A sa décharge, la nouvelle équipe au pouvoir découvre que la réputation d’Haïti dans le monde est à reconstruire patiemment. «Le Fonds européen de développement (NDLR : FED) pourrait débloquer instantanément plus de 80 millions d’euros pour le pays, mais Bruxelles vient de déclarer à M. Latortue que l’administration de son pays n’était pas capable d’absorber une telle somme, sans la jeter par les fenêtres», affirme un spécialiste du dossier. Même raisonnement à la Banque interaméricaine de développement (BID).

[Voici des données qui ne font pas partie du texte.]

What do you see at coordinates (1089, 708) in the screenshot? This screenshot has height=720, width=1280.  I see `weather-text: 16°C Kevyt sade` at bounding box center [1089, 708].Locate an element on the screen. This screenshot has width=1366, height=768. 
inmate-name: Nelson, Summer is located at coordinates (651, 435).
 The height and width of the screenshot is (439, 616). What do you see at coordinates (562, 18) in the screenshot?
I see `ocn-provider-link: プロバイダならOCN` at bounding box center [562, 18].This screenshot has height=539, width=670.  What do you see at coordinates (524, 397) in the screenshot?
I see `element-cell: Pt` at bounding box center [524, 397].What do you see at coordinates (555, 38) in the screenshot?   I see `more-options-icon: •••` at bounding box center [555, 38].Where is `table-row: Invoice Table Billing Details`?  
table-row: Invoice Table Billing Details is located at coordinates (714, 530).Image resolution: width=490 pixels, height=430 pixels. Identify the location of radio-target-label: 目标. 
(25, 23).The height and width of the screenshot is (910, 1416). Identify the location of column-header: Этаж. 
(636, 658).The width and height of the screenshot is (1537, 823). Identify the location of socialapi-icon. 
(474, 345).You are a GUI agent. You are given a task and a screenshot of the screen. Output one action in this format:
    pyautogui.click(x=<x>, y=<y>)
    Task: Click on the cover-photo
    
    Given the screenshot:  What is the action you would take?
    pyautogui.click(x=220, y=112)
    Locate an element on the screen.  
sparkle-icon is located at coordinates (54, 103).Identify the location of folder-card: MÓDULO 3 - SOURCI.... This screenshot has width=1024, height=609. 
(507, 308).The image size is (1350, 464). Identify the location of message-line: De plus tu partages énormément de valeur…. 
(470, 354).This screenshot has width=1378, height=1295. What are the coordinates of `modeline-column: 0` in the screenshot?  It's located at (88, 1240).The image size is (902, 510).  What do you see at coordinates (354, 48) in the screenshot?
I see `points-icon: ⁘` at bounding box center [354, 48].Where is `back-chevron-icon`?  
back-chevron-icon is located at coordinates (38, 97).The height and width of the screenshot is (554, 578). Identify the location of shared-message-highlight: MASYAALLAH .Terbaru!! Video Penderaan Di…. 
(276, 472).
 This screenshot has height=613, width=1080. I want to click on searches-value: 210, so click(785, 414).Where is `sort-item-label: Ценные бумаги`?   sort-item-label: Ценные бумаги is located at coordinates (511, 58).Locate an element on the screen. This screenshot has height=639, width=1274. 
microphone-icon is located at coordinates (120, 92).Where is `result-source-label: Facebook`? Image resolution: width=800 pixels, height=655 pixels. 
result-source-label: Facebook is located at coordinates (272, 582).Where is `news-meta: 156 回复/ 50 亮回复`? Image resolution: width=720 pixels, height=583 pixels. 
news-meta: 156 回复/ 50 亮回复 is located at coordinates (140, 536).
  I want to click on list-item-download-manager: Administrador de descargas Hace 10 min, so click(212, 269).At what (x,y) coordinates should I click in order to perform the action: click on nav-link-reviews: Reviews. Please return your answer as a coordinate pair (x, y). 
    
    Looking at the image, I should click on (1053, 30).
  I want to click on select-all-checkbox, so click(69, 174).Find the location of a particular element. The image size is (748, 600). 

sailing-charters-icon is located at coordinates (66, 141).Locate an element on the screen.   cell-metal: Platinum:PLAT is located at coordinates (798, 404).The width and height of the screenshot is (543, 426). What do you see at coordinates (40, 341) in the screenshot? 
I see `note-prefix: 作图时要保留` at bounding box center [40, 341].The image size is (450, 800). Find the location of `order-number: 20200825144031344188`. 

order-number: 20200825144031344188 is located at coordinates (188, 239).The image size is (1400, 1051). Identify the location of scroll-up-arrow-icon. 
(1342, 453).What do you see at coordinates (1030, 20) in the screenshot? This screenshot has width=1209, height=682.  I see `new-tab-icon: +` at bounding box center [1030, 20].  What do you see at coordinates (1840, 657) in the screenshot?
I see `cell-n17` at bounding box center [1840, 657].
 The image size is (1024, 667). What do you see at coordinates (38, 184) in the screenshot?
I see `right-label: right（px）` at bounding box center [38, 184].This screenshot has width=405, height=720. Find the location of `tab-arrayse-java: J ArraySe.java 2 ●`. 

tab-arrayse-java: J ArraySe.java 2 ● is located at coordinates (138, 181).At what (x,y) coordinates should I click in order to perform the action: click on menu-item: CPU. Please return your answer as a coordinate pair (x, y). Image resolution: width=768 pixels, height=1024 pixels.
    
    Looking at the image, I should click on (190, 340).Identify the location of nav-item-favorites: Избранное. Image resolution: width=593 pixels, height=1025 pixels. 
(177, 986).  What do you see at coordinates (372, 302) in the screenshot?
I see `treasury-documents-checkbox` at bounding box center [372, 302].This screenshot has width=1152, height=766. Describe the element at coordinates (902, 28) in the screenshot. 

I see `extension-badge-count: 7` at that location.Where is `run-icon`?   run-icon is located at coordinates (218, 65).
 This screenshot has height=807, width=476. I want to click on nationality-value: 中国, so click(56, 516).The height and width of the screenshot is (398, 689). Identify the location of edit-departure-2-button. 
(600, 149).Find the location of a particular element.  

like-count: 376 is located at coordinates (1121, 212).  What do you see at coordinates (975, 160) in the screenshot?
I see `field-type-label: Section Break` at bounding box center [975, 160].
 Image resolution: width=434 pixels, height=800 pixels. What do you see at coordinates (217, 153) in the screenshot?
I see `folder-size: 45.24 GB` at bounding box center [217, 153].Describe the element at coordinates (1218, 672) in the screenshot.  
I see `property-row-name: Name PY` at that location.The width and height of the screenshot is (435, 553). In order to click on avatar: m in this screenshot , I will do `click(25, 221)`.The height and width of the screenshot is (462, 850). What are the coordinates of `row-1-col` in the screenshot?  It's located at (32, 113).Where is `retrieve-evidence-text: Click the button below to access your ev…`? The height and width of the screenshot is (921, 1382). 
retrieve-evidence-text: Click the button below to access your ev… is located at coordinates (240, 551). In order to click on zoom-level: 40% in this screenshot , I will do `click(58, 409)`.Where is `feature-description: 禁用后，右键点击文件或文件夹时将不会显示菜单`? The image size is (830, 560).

Comment inspirer confiance, alors que Haïti n’a plus la moindre statistique officielle et que les ministères ont été saccagés ? Le déficit public atteint 3,5% du produit intérieur brut. Les prix du riz et du gazole grimpent en flèche, l’inflation est à 30% par an et les réserves de change de la banque centrale ont été pillées par Aristide avant sa fuite.


 


Haïti ne sortira pas de cette spirale du déclin sans que les Occidentaux fassent de vrais gestes, au lieu de se cantonner dans l’attentisme prudent. Michel Barnier s’est engagé à se faire l’avocat d’un tel mouvement, en intervenant en particulier auprès de Bruxelles (la France contribue pour le quart au budget du FED, et cela devrait lui donner quelque influence sur le déblocage de ces fonds). Cela poussera-t-il M. Latortue à avancer enfin ?


 


(1) Haïti, par tête d’habitant, est déjà le premier bénéficiaire de l’aide internationale dans le monde.